**GOAL:** Reproduce the data below word for word, keeping every line in its original order.

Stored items
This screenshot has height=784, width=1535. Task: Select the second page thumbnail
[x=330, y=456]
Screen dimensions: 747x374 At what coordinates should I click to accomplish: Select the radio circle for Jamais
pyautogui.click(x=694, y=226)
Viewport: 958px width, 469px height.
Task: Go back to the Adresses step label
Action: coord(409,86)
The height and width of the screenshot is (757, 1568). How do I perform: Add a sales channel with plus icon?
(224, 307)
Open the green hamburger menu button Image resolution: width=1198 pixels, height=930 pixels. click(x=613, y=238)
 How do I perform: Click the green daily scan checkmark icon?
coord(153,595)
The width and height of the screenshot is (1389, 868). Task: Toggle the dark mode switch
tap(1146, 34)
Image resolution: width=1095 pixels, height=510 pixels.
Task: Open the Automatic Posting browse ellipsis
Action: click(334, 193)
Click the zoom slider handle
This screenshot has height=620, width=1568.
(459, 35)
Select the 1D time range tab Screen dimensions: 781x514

**THE RESULT:**
This screenshot has height=784, width=1535. Task: Select the second page thumbnail
[x=330, y=456]
Screen dimensions: 747x374 At what coordinates should I click to accomplish: Select the radio circle for Jamais
pyautogui.click(x=694, y=226)
Viewport: 958px width, 469px height.
Task: Go back to the Adresses step label
Action: coord(409,86)
The height and width of the screenshot is (757, 1568). How do I perform: Add a sales channel with plus icon?
(224, 307)
Open the green hamburger menu button Image resolution: width=1198 pixels, height=930 pixels. click(x=613, y=238)
 How do I perform: Click the green daily scan checkmark icon?
coord(153,595)
The width and height of the screenshot is (1389, 868). Task: Toggle the dark mode switch
tap(1146, 34)
Image resolution: width=1095 pixels, height=510 pixels.
Task: Open the Automatic Posting browse ellipsis
Action: click(334, 193)
Click the zoom slider handle
This screenshot has height=620, width=1568.
(459, 35)
Select the 1D time range tab Screen dimensions: 781x514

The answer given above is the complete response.